### WHAT THIS TASK INVOLVES
Return only the lines from the start of the records through the line that contains "This screenshot has height=984, width=1186.", inclusive; leave out all pictures.

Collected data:
+ + +

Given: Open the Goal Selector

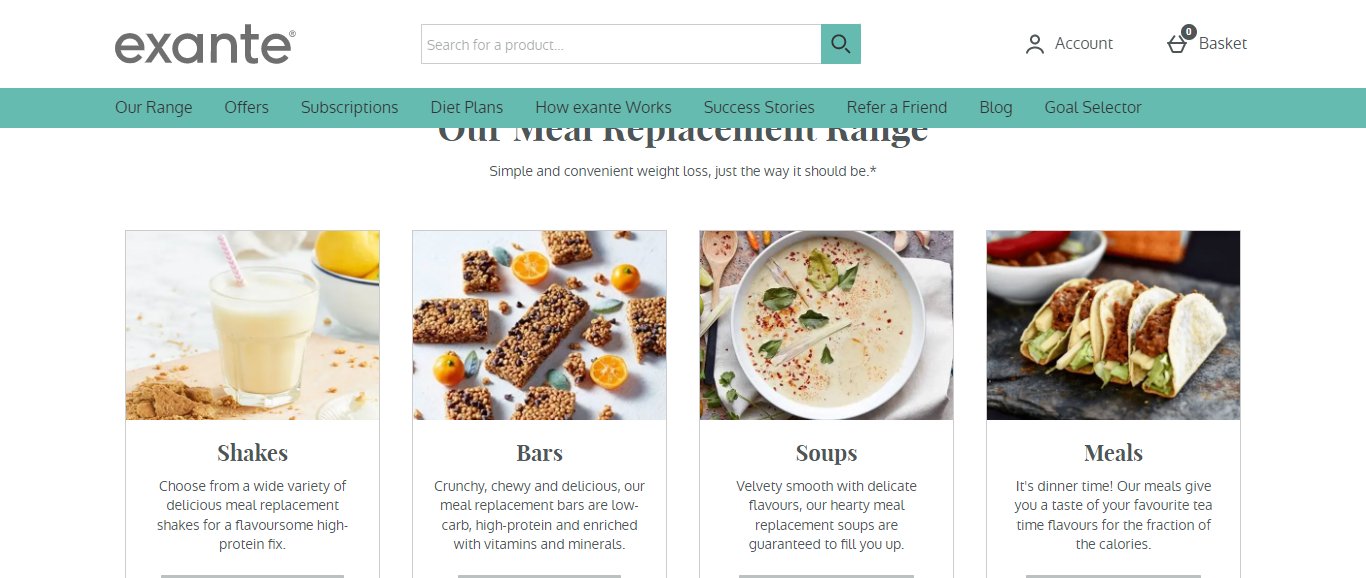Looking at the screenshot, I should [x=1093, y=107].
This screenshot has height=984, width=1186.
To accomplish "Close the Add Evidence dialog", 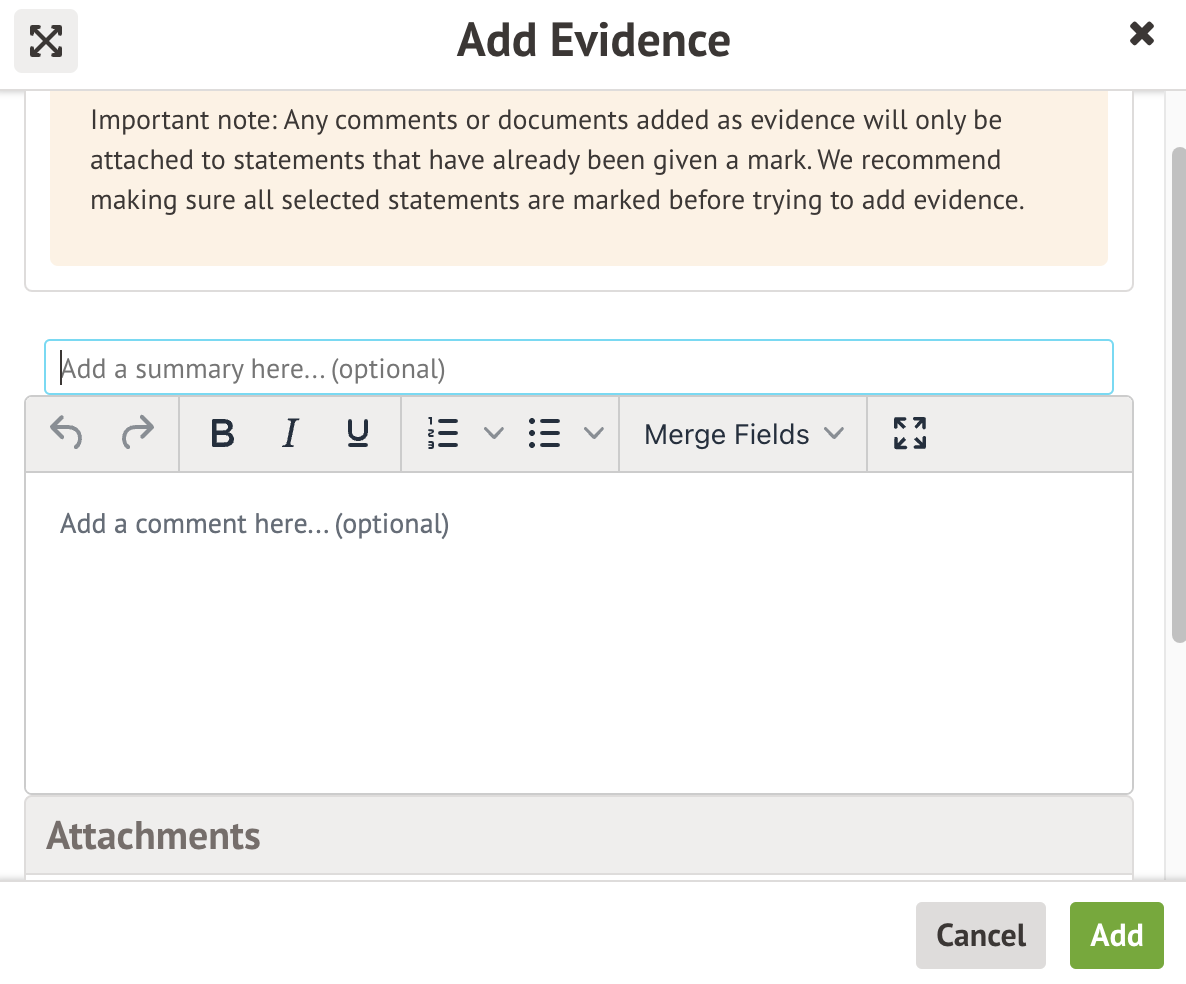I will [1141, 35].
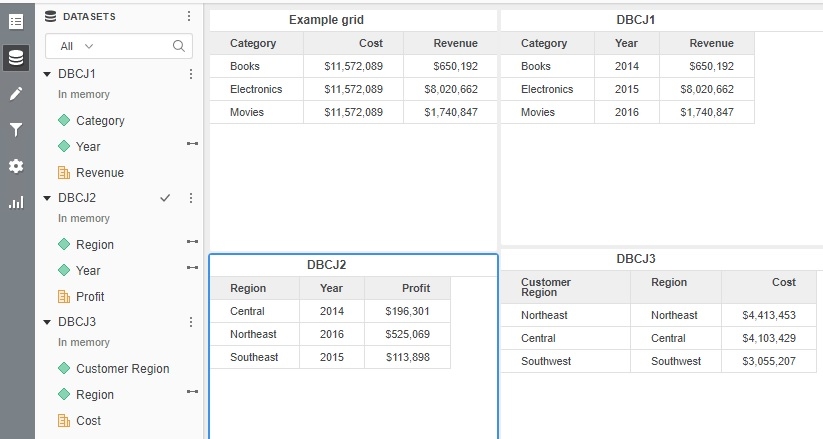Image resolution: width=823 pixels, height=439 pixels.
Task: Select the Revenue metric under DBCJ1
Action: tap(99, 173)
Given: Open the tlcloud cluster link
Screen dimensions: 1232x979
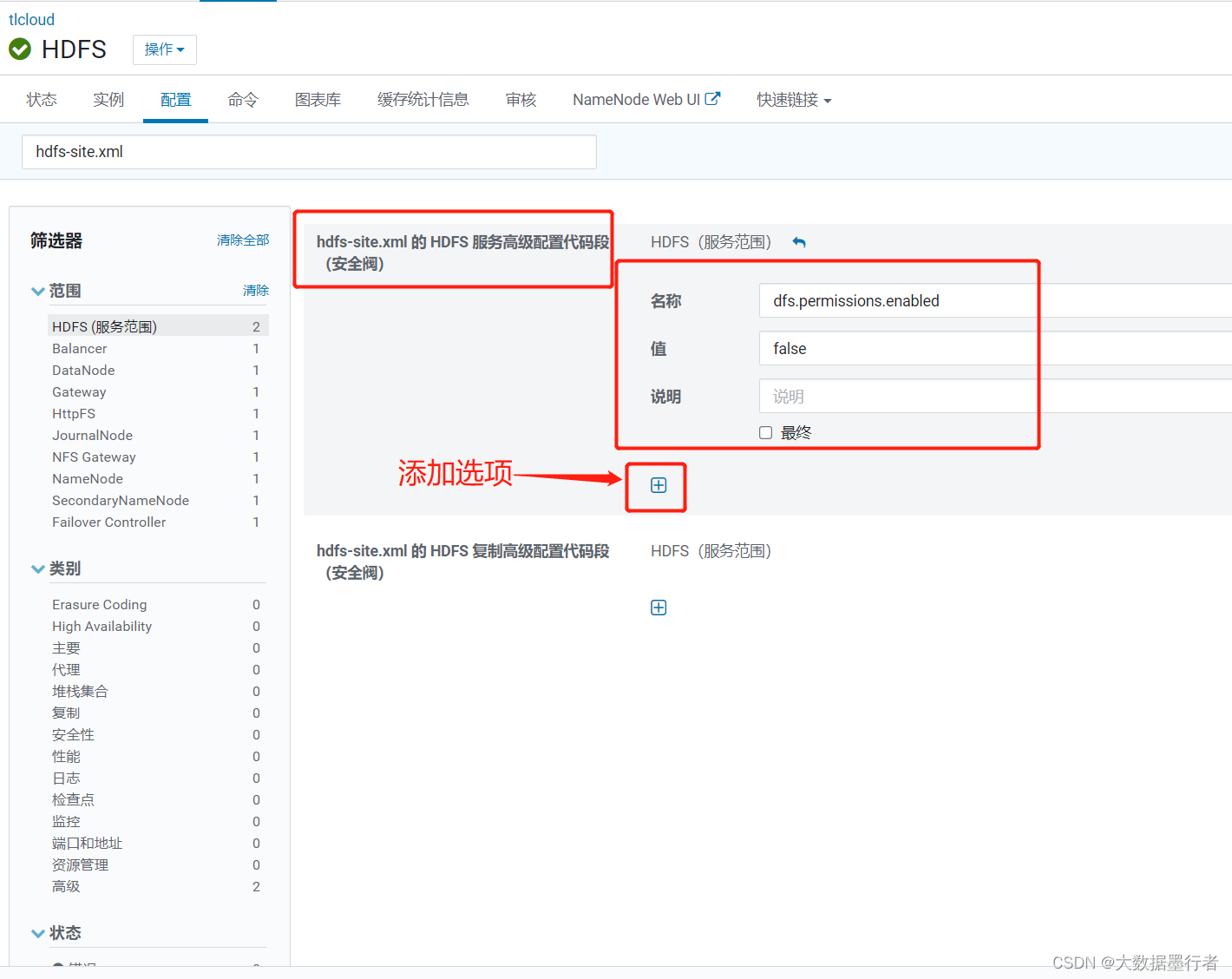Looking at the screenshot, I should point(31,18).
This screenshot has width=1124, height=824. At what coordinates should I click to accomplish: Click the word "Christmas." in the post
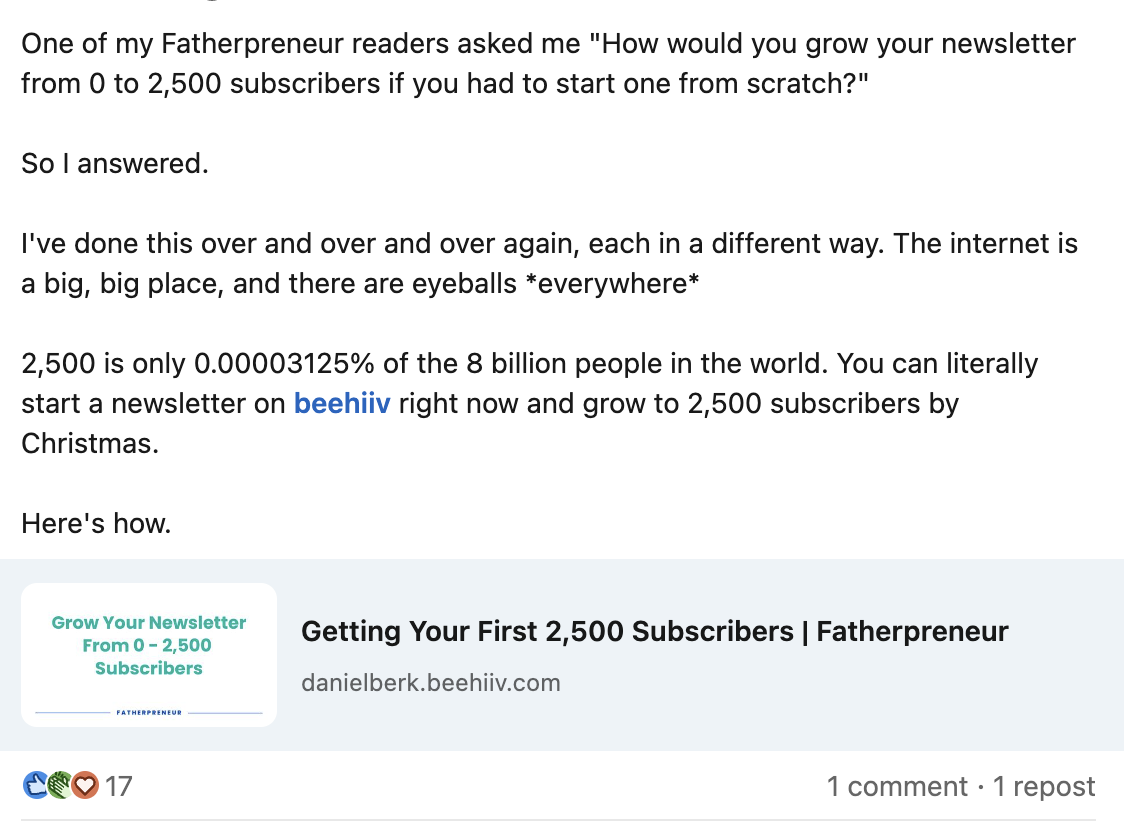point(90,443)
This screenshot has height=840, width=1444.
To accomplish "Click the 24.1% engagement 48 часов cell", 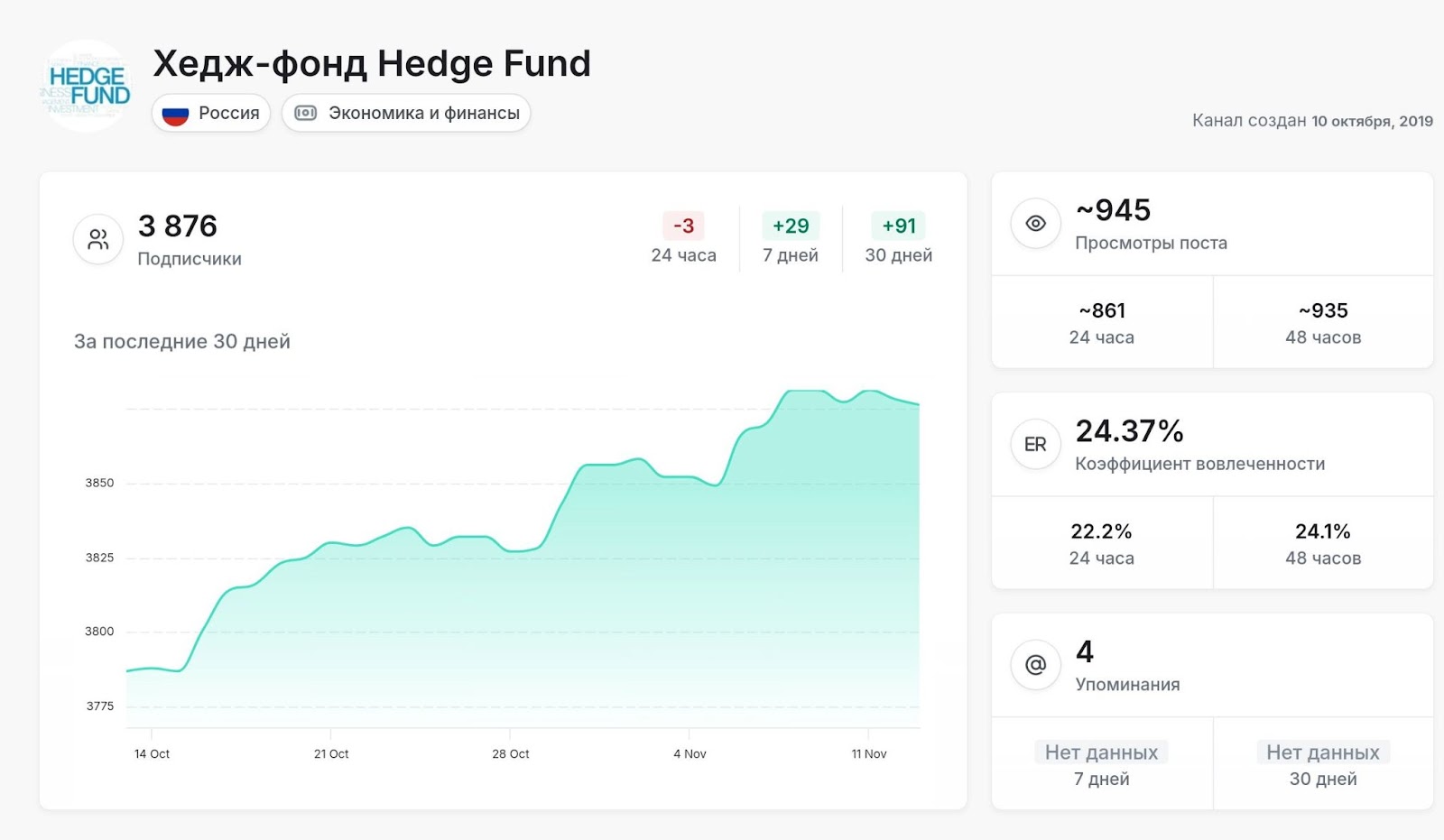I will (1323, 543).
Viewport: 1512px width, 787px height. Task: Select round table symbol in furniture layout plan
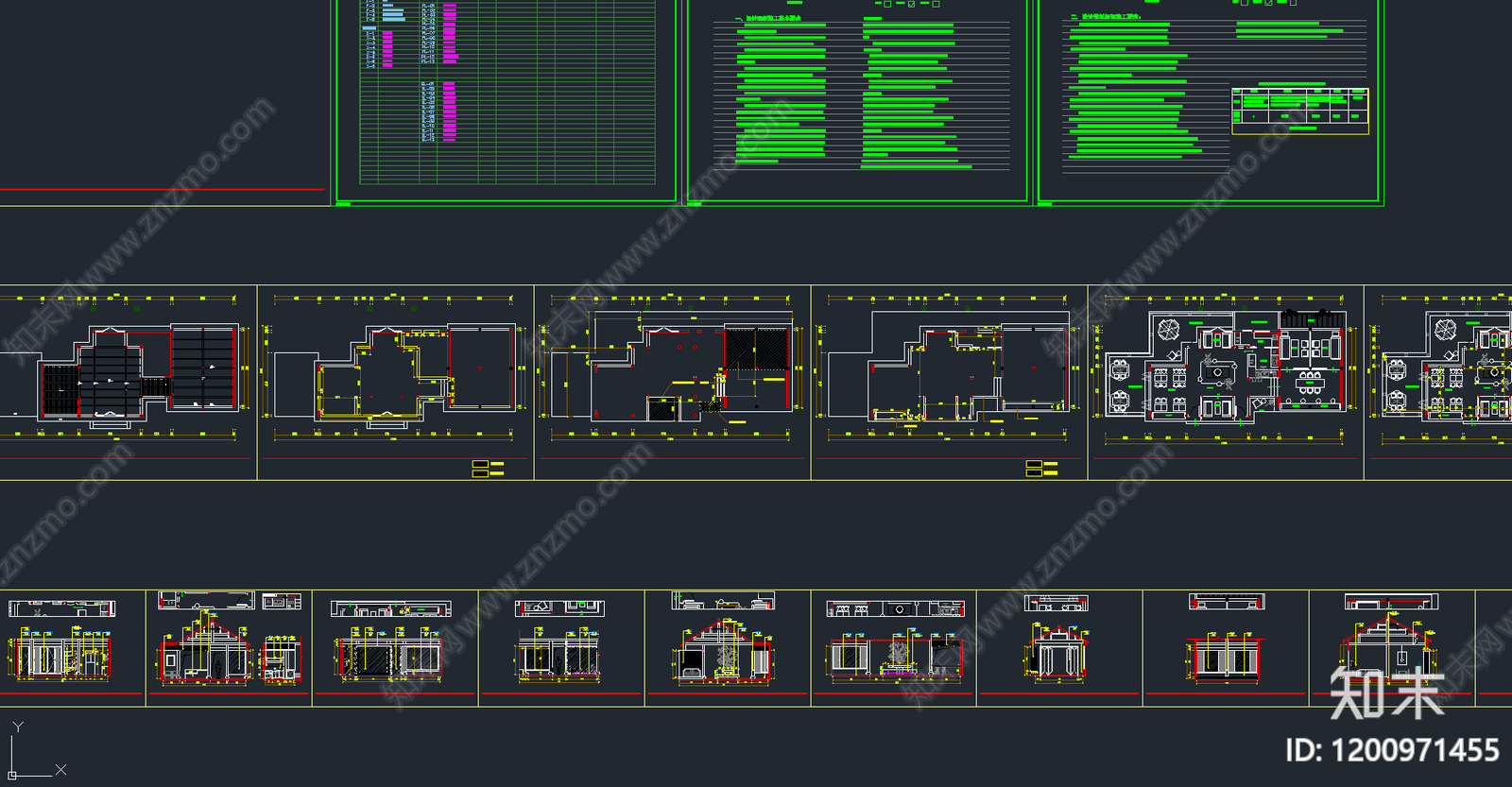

+ + +

### RESPONSE TO THE EXERCISE
Given: Open the Goal Selector

Looking at the screenshot, I should [x=1093, y=107].
This screenshot has height=984, width=1186.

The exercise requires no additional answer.